パトロールの費用:0円(何も買わなければ)。パトロールの所要時間:15〜30分。パトロールの満足度:発泡酒1本分。「0円で発泡酒1本分の満足感が得られるエンタメ」。コスパは無限大。
第8章 「100均と向き合う哲学」——安さの中に見える人生の本質
100均の商品は「安い」。だが「安い=価値がない」ではない。110円の重曹が「3万円分の洗剤」に匹敵する。110円のノートが「人生の記録」を保存する。110円のメラミンスポンジが「シンクの輝き」を取り戻す。「安くても価値がある」。この事実は、氷河期世代の人生そのものに通じる。
手取り16万円は「安い」。だが「安い=価値がない」ではない。16万円の手取りで23年間生き延びた。もやし炒めを2808回作った。発泡酒を4140本飲んだ。NISAで90万円を積み立てた。「安い手取りでも、工夫次第で価値ある人生を送れる」。この事実と「安い商品でも、使い方次第で価値がある」は同じ原理だ。

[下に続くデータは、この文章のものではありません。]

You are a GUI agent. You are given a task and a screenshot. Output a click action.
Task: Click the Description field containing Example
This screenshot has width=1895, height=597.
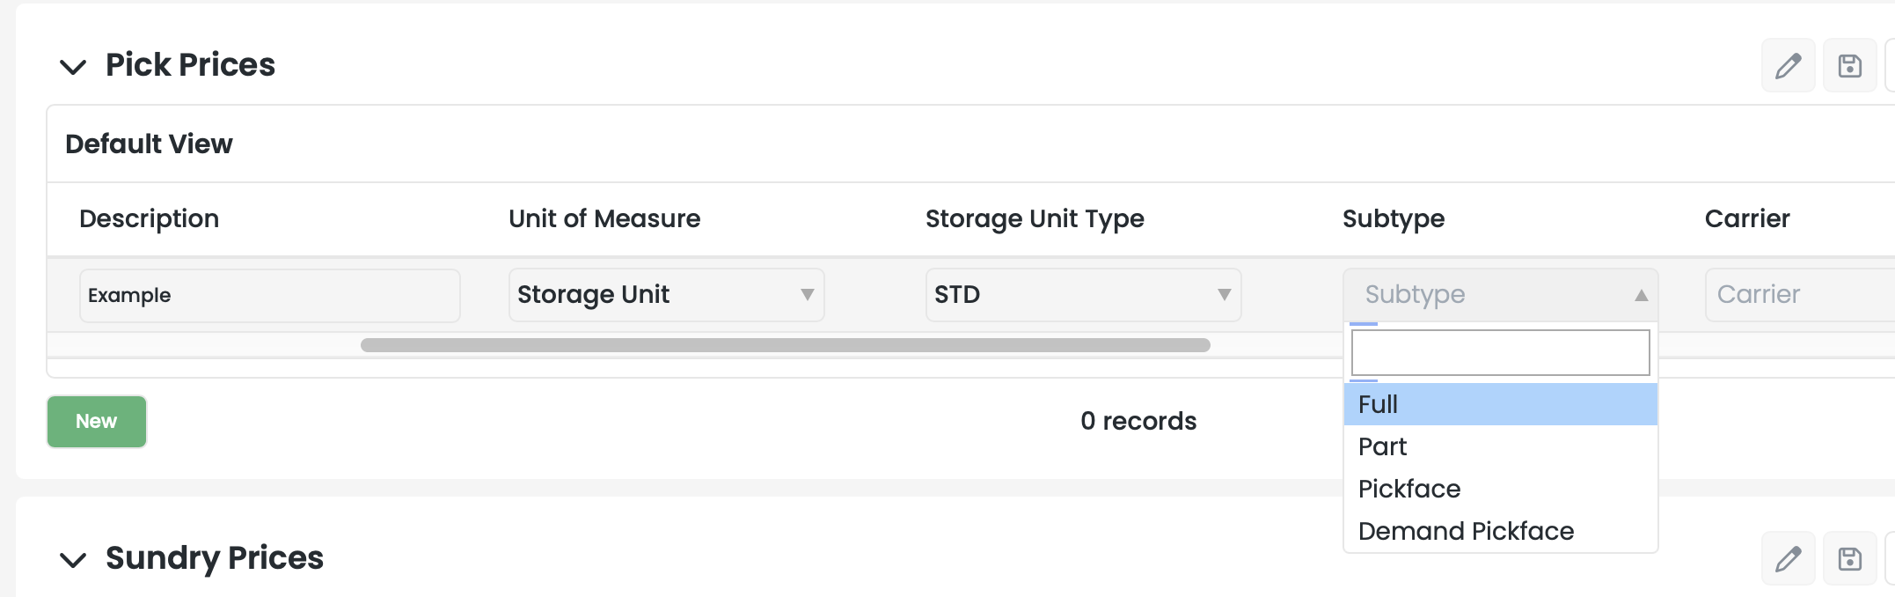[269, 295]
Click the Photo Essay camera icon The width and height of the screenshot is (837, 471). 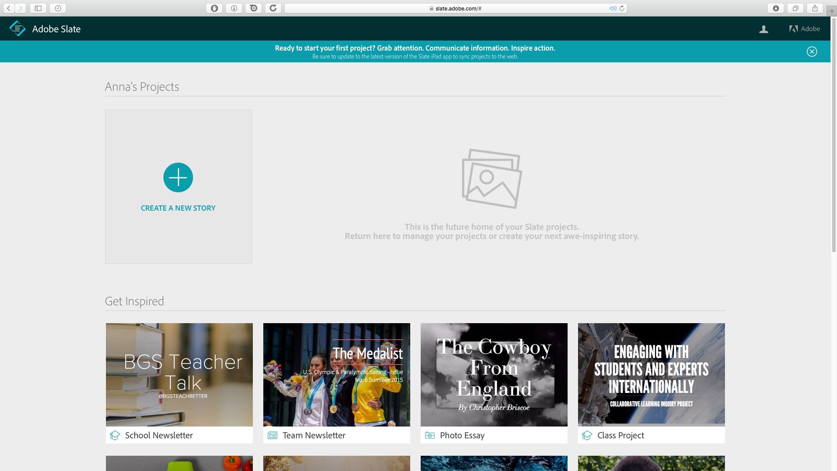point(430,435)
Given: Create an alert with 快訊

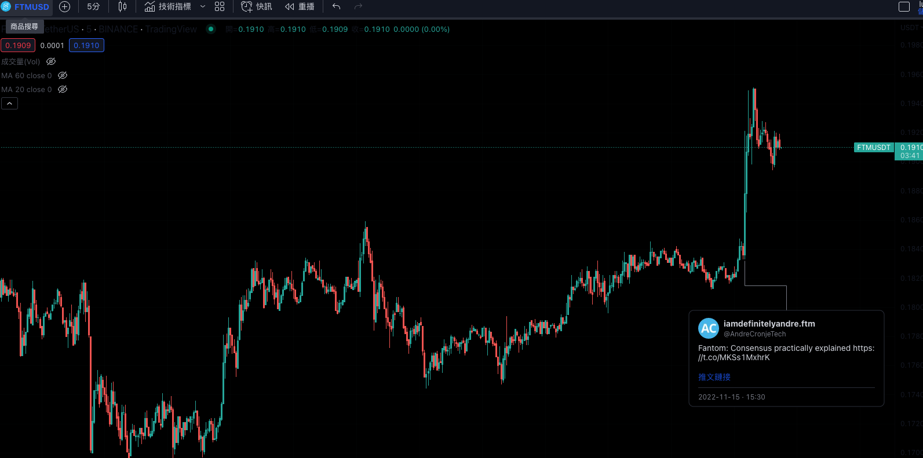Looking at the screenshot, I should coord(257,7).
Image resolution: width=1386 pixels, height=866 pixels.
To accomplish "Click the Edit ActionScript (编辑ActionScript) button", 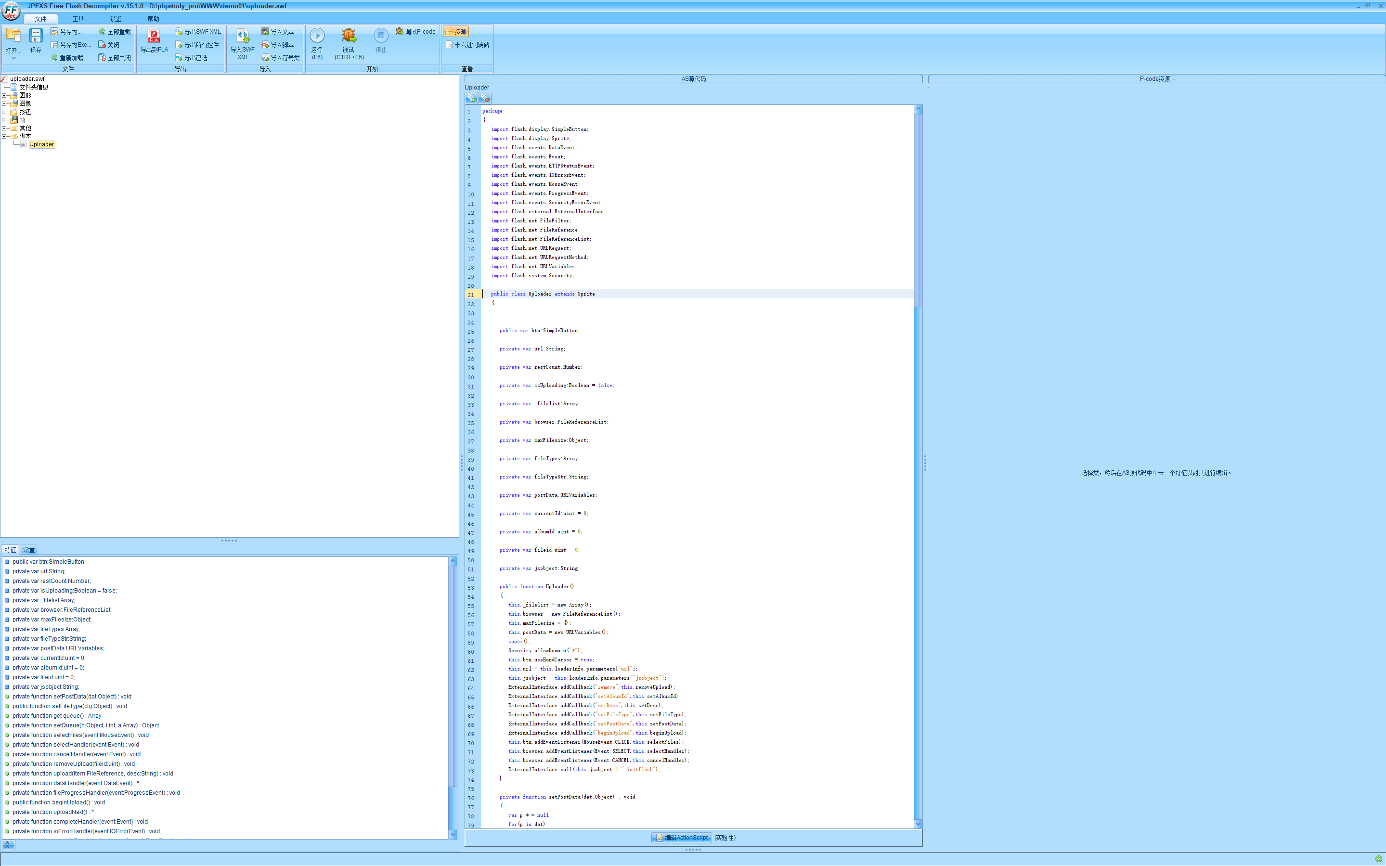I will point(682,837).
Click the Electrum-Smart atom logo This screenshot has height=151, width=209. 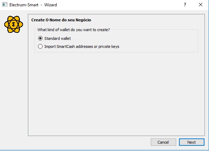[14, 24]
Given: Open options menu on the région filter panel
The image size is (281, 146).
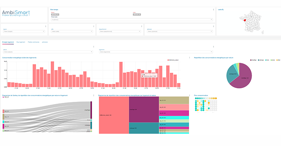Looking at the screenshot, I should pyautogui.click(x=46, y=26).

100均は「安さの哲学」を教えてくれた。「高いもの=良いもの」は常に正しいわけではない。「安いもの=悪いもの」も常に正しいわけではない。大切なのは「何にいくら払うかを自分で判断すること」。包丁は1000円出す。歯ブラシは110円で済ませる。フライパンは2000円出す。ラップは110円で済ませる。「お金を使うべきところ」と「節約すべきところ」を見極める力。この力は「100均に23年間通った結果」身についた。100均は「節約の学校」だった。
結論——「110円で人生が支えられている」という事実
23年間、100均に通い続けた。通い続けた結果「110円で人生が支えられている」ことに気づいた。歯ブラシ110円で歯を磨く。ラップ110円で食材を保存する。重曹110円で部屋を掃除する。ノート110円で人生を記録する。1つ1つは「たった110円」。だが110円の集積が「生活の基盤」を形成している。
100均がなかったら。もやし炒めの調味料が高くなる。掃除道具が高くなる。日用品が高くなる。月の支出が3000〜5000円増える。年間3万6000〜6万円。23年間で80〜140万円。この金額は「もやし炒めで節約した112万円」に匹敵する。「もやし炒め」と「100均」は「氷河期世代の二大サバイバルツール」だ。
今日も100均に寄る。歯ブラシが必要だ。110円。レジで110円を支払う。「ありがとうございます」。ありがとうは自分が言いたい。「110円で歯を磨ける世界をありがとう」。大げさか。大げさだ。だが手取り16万円で23年間生き延びた人間にとって、110円の重みは——軽くない。
このエッセイは、就職氷河期世代のひとりの個人的な記憶と感想に基づいています。